*What to produce:* Update the data below by changing each "icon" to "symbol" and leaving all other text the same.

(Item coordinate data)

==============================

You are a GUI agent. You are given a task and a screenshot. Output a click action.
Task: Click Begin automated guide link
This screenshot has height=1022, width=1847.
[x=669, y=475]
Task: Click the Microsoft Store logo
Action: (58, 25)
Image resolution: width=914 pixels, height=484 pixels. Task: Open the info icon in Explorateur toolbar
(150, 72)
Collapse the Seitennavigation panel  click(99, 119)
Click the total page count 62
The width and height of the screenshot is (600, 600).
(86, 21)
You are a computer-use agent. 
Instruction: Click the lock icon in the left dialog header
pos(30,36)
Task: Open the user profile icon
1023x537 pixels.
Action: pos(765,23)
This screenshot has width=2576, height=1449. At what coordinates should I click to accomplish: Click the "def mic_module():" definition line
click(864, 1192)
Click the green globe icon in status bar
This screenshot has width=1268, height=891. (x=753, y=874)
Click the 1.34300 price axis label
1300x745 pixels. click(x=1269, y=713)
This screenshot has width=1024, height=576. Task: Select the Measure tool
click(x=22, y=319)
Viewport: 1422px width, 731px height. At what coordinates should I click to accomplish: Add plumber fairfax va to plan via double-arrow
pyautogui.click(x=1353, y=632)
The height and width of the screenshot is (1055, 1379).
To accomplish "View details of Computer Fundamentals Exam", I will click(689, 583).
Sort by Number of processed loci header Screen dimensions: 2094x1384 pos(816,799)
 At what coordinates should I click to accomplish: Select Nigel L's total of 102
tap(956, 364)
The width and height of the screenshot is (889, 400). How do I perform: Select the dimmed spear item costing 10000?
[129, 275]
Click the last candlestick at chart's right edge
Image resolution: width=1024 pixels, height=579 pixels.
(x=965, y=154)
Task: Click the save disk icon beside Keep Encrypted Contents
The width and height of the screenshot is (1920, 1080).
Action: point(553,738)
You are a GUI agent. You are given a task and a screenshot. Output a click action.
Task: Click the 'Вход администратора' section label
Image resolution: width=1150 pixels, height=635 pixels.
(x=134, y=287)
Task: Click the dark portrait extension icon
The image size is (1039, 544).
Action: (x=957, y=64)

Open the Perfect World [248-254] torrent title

==============================

*Reply to the exercise:*
You are a GUI agent. You are given a task and a screenshot. Output a click action.
Task: Click Begin automated guide link
This screenshot has height=1022, width=1847.
[x=669, y=475]
Task: Click the Microsoft Store logo
Action: (58, 25)
Image resolution: width=914 pixels, height=484 pixels. Task: Open the info symbol in Explorateur toolbar
(150, 72)
Collapse the Seitennavigation panel  click(99, 119)
Click the total page count 62
The width and height of the screenshot is (600, 600).
(86, 21)
You are a computer-use agent. 
Instruction: Click the lock symbol in the left dialog header
pos(30,36)
Task: Open the user profile symbol
1023x537 pixels.
Action: pos(765,23)
This screenshot has width=2576, height=1449. At what coordinates should I click to accomplish: Click the "def mic_module():" definition line
click(864, 1192)
Click the green globe symbol in status bar
This screenshot has width=1268, height=891. (x=753, y=874)
Click the 1.34300 price axis label
1300x745 pixels. click(x=1269, y=713)
This screenshot has width=1024, height=576. Task: Select the Measure tool
click(x=22, y=319)
Viewport: 1422px width, 731px height. At what coordinates should I click to accomplish: Add plumber fairfax va to plan via double-arrow
pyautogui.click(x=1353, y=632)
The height and width of the screenshot is (1055, 1379).
To accomplish "View details of Computer Fundamentals Exam", I will click(689, 583).
Sort by Number of processed loci header Screen dimensions: 2094x1384 pos(816,799)
 At what coordinates should I click to accomplish: Select Nigel L's total of 102
tap(956, 364)
The width and height of the screenshot is (889, 400). How do I perform: Select the dimmed spear item costing 10000?
[129, 275]
Click the last candlestick at chart's right edge
Image resolution: width=1024 pixels, height=579 pixels.
(x=965, y=154)
Task: Click the save disk symbol beside Keep Encrypted Contents
The width and height of the screenshot is (1920, 1080).
Action: point(553,738)
You are a GUI agent. You are given a task and a screenshot. Output a click action.
Task: Click the 'Вход администратора' section label
Image resolution: width=1150 pixels, height=635 pixels.
(x=134, y=287)
Task: Click the dark portrait extension symbol
The image size is (1039, 544).
Action: (x=957, y=64)

Open the Perfect World [248-254] torrent title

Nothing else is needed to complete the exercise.